George Clinton & the P-Funk All-Stars Biography

FEW performers have contributed as much to the innovation and expansion of black music over the last thirty years as George Clinton. In conjunction with his musical collectives Parliament and Funkadelic, as a solo artist, or with a number of loosely-based offshoot outfits, Clinton set trends that still reverberate in pop music today. Artists from Prince and the Red Hot Chili Peppers to rappers like Public Enemy and Dr. Dre have at one time or another looped, sampled, or paid homage to this pioneer of funk.

Born in 1940, Clinton began singing as a teenager in Plainfield, New Jersey (where he did double time as a barber), with a doo-wop vocal group called the Parliaments. The group had been performing for more than a decade when, in 1967, it scored an unexpected hit with "(I Just Wanna) Testify." But due to a contract squabble, the band temporarily lost the rights to its name. Clinton then moved to Detroit seeking to establish a new musical identity, working for a time as a house writer for Motown.

As the sixties came to a close, Clinton became enamored with protest music and Detroit acid-rock bands like the MC5, the Stooges, and Alice Cooper. He also saw in Jimi Hendrix and Sly Stone black musicians who had successfully reached white audiences without resorting to what he believed was the over-polished style of Motown's successful artists. His goal was a new hybrid that would combine the harder edges of classic R&B, the improvisational leanings of hard rock, and the showmanship of performers like James Brown (whose former bass player Bootsy Collins joined up with Clinton in 1972). With that concept in mind, Funkadelic was born. The collective absorbed those influences and spewed them out with a more politicized, overtly soulful sound, best reflected on albums like their self-titled debut, Funkadelic (1970), and Maggot Brain (1971). This new fusion of psychedelic guitar distortion, bizarre sound effects, and cosmological rants with danceable beats and booming bass lines became the definition of funk.

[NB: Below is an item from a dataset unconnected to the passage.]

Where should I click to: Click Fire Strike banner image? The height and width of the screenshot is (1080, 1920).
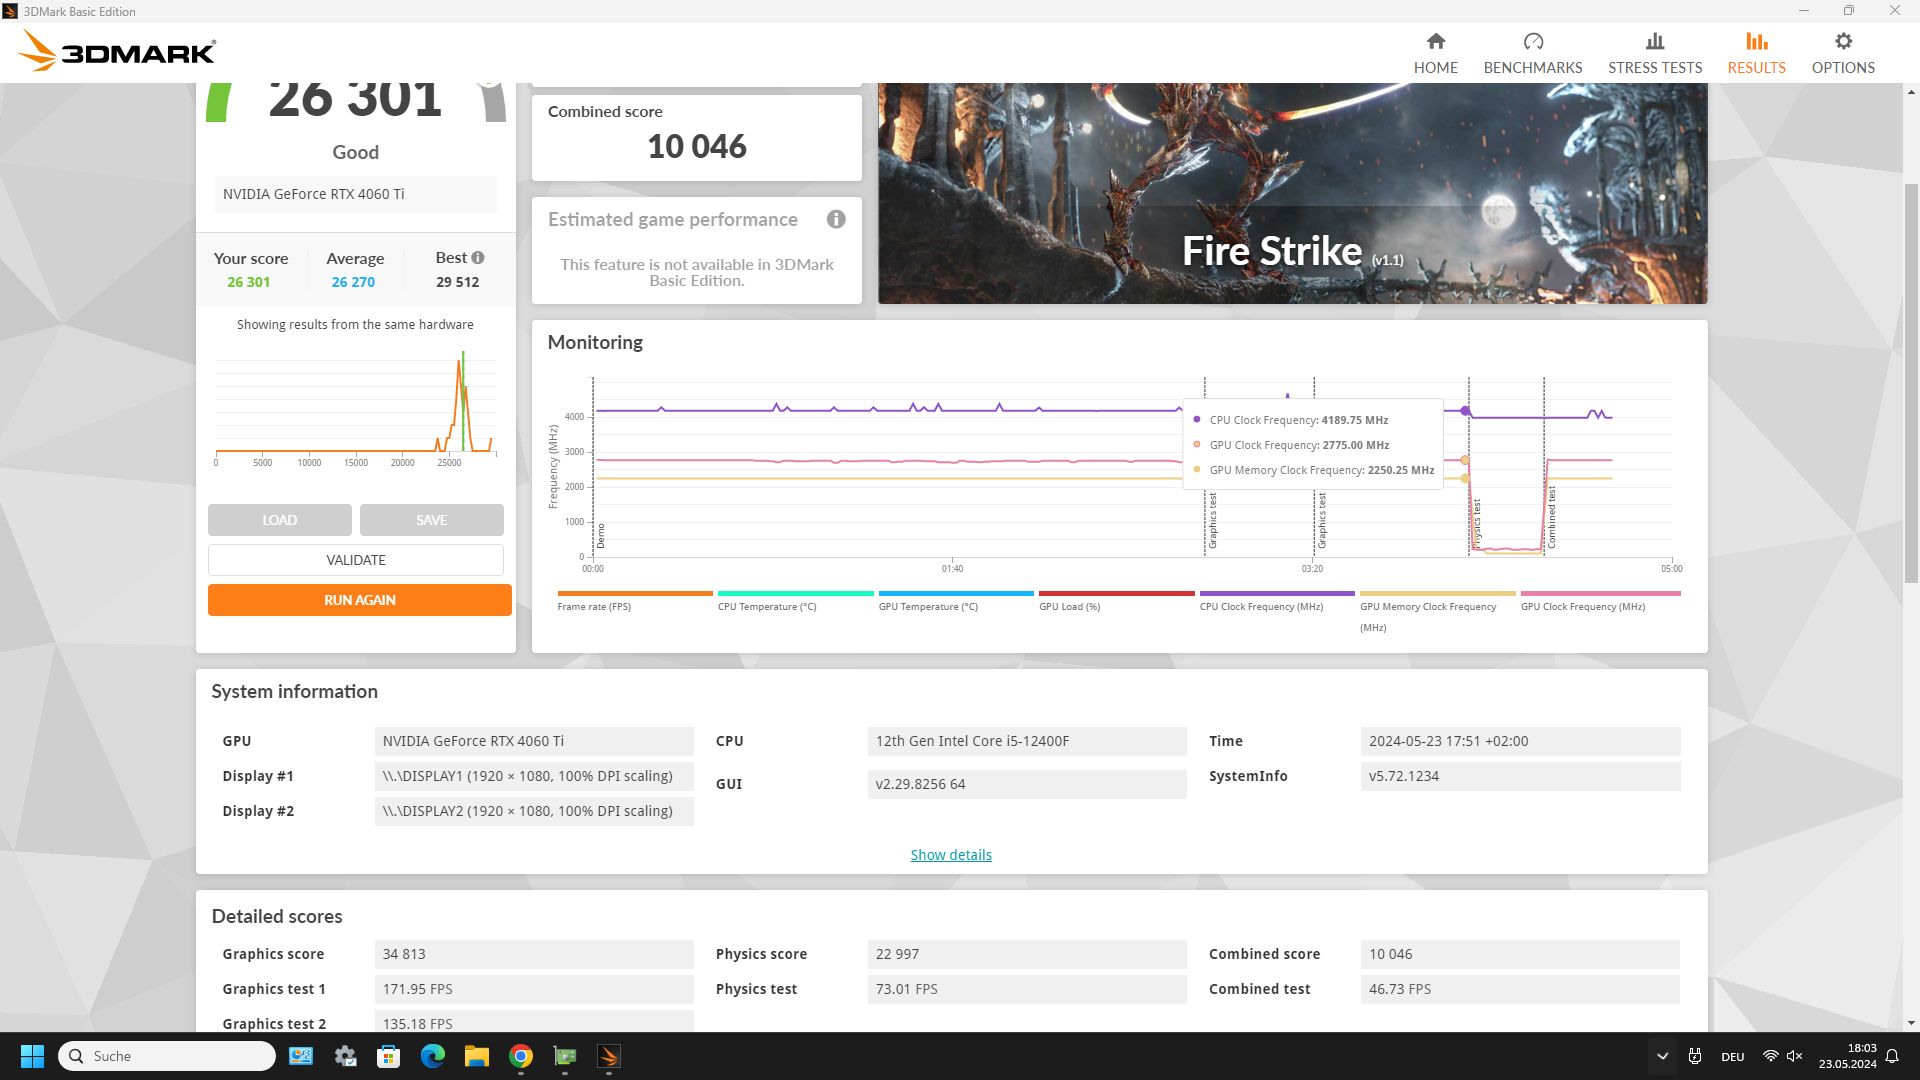coord(1292,193)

In 1974, Clinton regained the rights to his group's original name, shortened it to Parliament, and turned his funk collective into a two-headed beast. Funkadelic put the emphasis on guitar, and its songs often included extended solos and long instrumental passages. The group was still signed to the Detroit-based Westbound label (switching to Warner Bros. in 1976). Parliament inked a deal with high-profile Casablanca Records, and its songs were generally shorter vocal showcases (all five original Parliaments sang in the reborn group), with a focus on bass and keyboards augmented by horns. In time, further splinter groups spun out from the Clinton camp, including Brides of Funkenstein, Parlet, and Bootsy's Rubber Band.

Between 1975 and 1978, the Parliament/Funkadelic collective toured extensively and released close to ten albums between them. Parliament's finest hour was Mothership Connection (1976), which featured clever send-ups of James Brown and Sly Stone, as well as funk's all-time anthem, "Tear the Roof Off the Sucker (Give Up the Funk)." Funkadelic's best came with One Nation Under a Groove (1978), an irresistible and spiritual concept album. Onstage, spectacle ruled the day, with an enormous spaceship set, outrageous costumes, and marathon performances.

Of course, Clinton didn't do it alone: while the lineups changed constantly over the years, the level in musicianship in Parliament/Funkadelic was always superb. Such masters as keyboardist Bernie Worrell, guitarist Eddie Hazel, saxophonist Maceo Parker, trombonist Fred Wesley, and bassist Bootsy Collins all served considerable tours of duty, and influenced legions of musicians after them. Worrell's synthesized bass line, first used on 1977's Funkentelechy vs. the Placebo Syndrome, is still being imitated today, and it goes without saying that without Bootsy, there would be no Flea.

Yet as his bands' sounds folded into the mainstream, Clinton became involved in more problematic entanglements. There were financial problems, disgruntled bandmates, and personal struggles with drug use. The final Parliament and Funkadelic albums (Trombipulation and The Electric Spanking of War Babies, respectively) were released in 1981. Clinton re-emerged in late 1982 as a solo artist and released Computer Games, an album which spawned the hit single "Atomic Dog."

In 1983, Clinton began a sabbatical from live performance, during which time he witnessed rap and hip-hop making full use of his material through samples and stylistic nicks while he struggled as a solo performer. He signed to Prince's Paisley Park label in 1989, and released The Cinderella Theory. Since that time, P-Funk has been rejuvenated with CD reissues of the Parliament and Funkadelic back catalogs (the original LPs had been out of print for several years) and the reborn road show, now dubbed George Clinton and the P-Funk All-Stars. The 1993 album Hey Man, Smell My Finger (with special guests Ice Cube and the Red Hot Chili Peppers) helped land Clinton a place on the Lollapalooza tour the following summer, exposing his funk jamboree to a brand new group of converts. In the summer of 1996, Clinton released his most recent solo album, The Awesome Power of a Fully Operational Mothership (TAPOAFOM for short), which reunited him with Bernie Worrell and Bootsy Collins.